Pitman v. Gale

The defendant relies upon the agreed division made between the former owners of the adjoining lands in 1850, when the lands of each party to the agreement were conterminous upon the dividing line. Since that time the land upon one side of the division line has been conveyed in separate parcels, of which the plaintiff has the title to one; and the entire fence on the line between her land and the defendant's was, by the agreed division, assigned to the plaintiff's grantor to maintain. The defendant claims that at the time of the plaintiff's application for a division of the fence by the fence-viewers, the former division was in force. To uphold this claim requires a construction of the statute that a succeeding owner of a part of the adjoining land is equally bound by the agreement as if he had succeeded to the title of the whole of the adjacent tract. The statutes providing for a division of partition fences impose no new burden upon either party, and give no benefit not before enjoyed. They provide a convenient mode by which each may maintain his part of the fence, which the first *Page 76 section of the chapter upon fences declares they must do "in equal shares." If the plaintiff, by reason of the agreement of the former owners, is brought under the requirement of the statute binding "succeeding owners," she is placed in the position of being compelled to maintain the entire partition fence between her own and the defendant's land; and the first section, requiring the parties to maintain the fence in equal shares, becomes inoperative. The equality of burden is lost. The plaintiff would maintain the entire fence on her part of the line, and another "succeeding owner" of another part of the land would be wholly relieved of the burden, while the defendant would maintain the entire fence next the land of one neighbor, and none at all next that of the other.

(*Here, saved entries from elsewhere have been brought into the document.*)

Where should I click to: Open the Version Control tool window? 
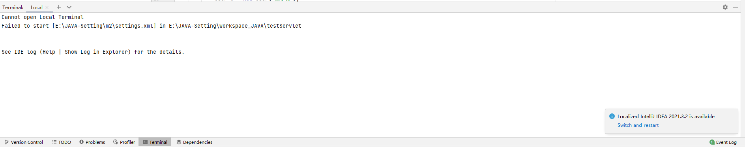click(24, 142)
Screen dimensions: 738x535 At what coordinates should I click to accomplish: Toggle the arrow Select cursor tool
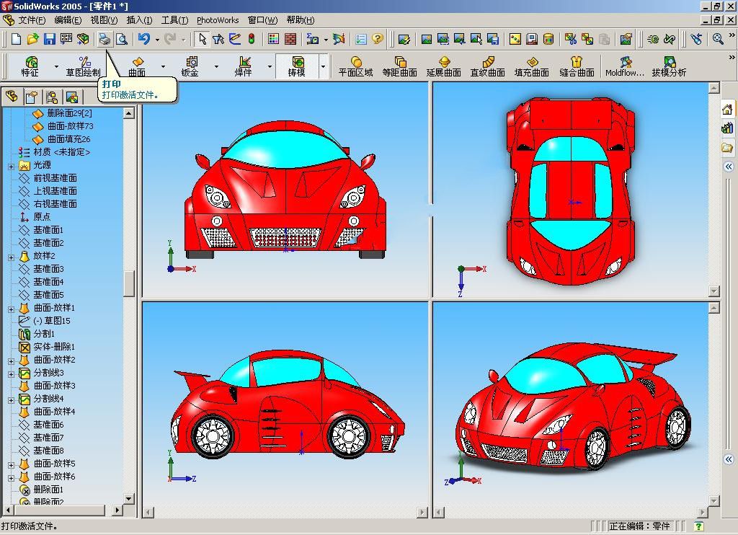tap(203, 39)
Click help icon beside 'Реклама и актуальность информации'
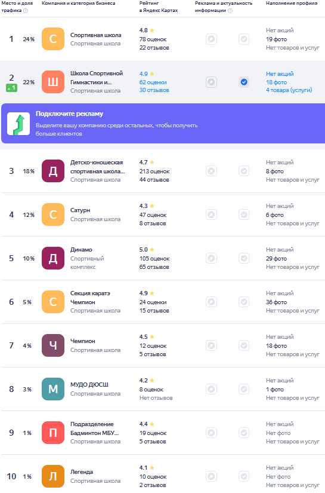The height and width of the screenshot is (493, 325). tap(230, 11)
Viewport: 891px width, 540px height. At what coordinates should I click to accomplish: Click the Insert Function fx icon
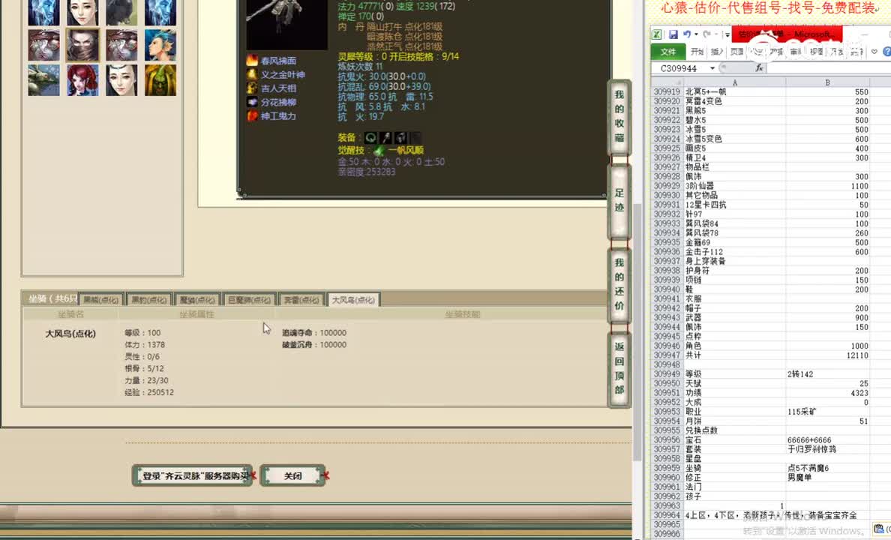(x=760, y=68)
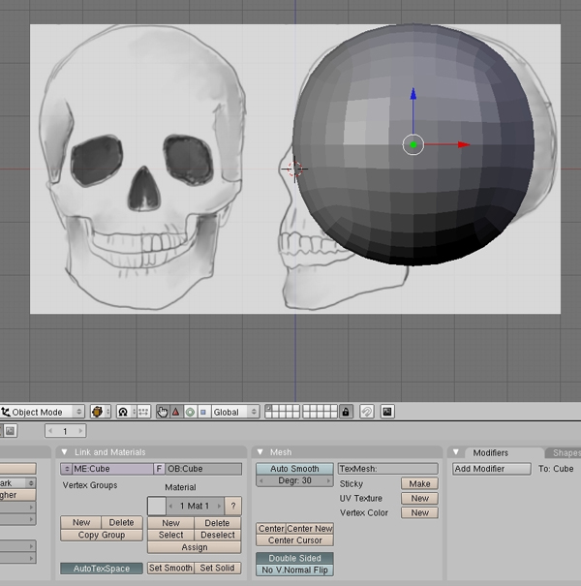Select the Modifiers tab

tap(491, 453)
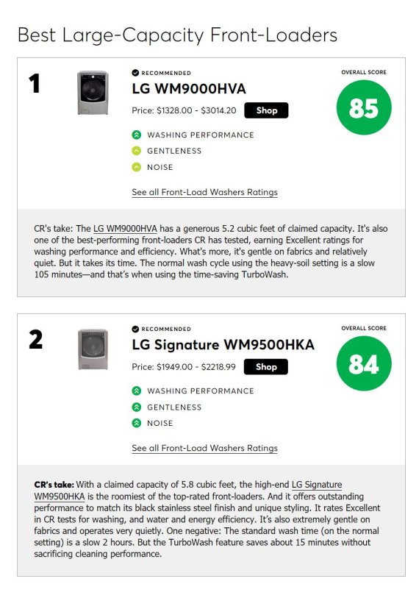
Task: Open See all Front-Load Washers Ratings link in first card
Action: 205,192
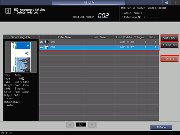Screen dimensions: 180x135
Task: Click the clock icon in the status bar
Action: tap(2, 133)
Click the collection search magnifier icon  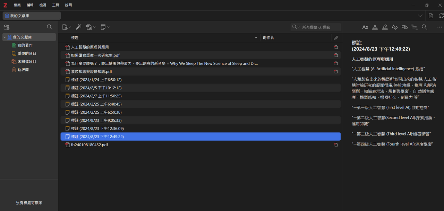[50, 27]
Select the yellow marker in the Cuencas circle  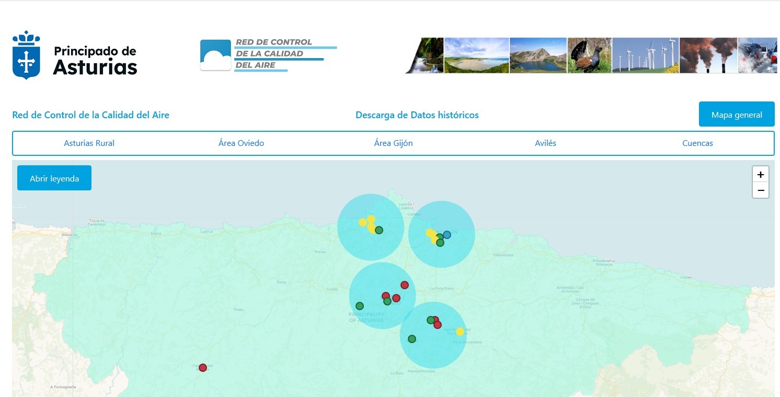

The agreement for a division of the fence was mutual. It was a single entire agreement, binding upon both parties so long as entirety of ownership in each tract should be preserved. Each party took the burden of building his share of the fence, and each received a corresponding benefit by being relieved of the burden of maintaining the other's share. If the division were to be held binding after one or more partitions of the land by conveyance, the mutuality of the agreement would be destroyed, the owner of one parcel taking the whole burden upon his line receiving no benefit, and another owner taking no burden and receiving the benefit of his neighbor's maintaining the whole fence upon his line. A construction of a statute, by which its leading object of preserving an equality of burdens and the mutuality of a contract is defeated, cannot be adopted if any other reasonable construction is open.

The claim, that the agreed division made by former owners contains a covenant running with the land and binding upon the plaintiff to maintain the whole partition fence, has no foundation except the statute providing that a division in writing "shall be binding upon the parties, and all succeeding owners and occupants of the land." The agreement itself does not appear to have been under seal, and conveyed no permanent easement or interest in the land. It was an undertaking to partition a burden resting in common upon the parties, and extending throughout the common line of their lands as then owned and occupied. That agreed division was by statute made "binding upon succeeding owners" of the same lands adjacent upon the same line, and, in the absence of express covenants to that effect, could not apply to a different line made by a division of one or both tracts of land by grants to different persons. The prior owners might have made mutual covenants running with the land, and which would have been binding upon the plaintiff and any succeeding owners of separate parcels of the same land. Burbank v. Pillsbury, 48 N.H. 475; Harriman v. Park,55 N.H. 471; Bronson v. Coffin, 108 Mass. 175; 118 Mass. 156. They did not do so, and there is nothing to show that they intended to. *Page 77

One party may throw a portion of his land in common, and be relieved of maintaining his part of the fence adjacent to the land made common. This so far abrogates the established division as to entitle the adjoining owner to a new division. Jones v. Perry, 50 N.H. 134. As a reason for that decision, it is urged in the opinion that a new adjustment is necessary when new conterminous proprietors are introduced by the conveyance of one of the adjoining tracts of land in separate parcels, citing Adams v. Van Alstyne,25 N.Y. 236, and Wright v. Wright, 21 Conn. 329. The parties in this case having become adjoining owners after the first division of the fence, the plaintiff is entitled to a new division that will require the maintenance of a fence by them on their boundary line in equal shares.

No question is raised as to the future ownership of any fence built under the first partition, or as to any expense of building it, or as to the obligations of these parties before the new division was made.

Judgment for the plaintiff.

BLODGETT, J., did not sit: the others concurred.